Task statement => Find the line that contains "Instruction: Open the 变更项目 filter dropdown". Restate it and each following line exactly, through the end of the records.

+++ Available data

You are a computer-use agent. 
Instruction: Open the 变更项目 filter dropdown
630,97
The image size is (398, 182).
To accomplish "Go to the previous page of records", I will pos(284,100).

++++++

Reply =>
Instruction: Open the 变更项目 filter dropdown
630,97
The image size is (398, 182).
To accomplish "Go to the previous page of records", I will pos(284,100).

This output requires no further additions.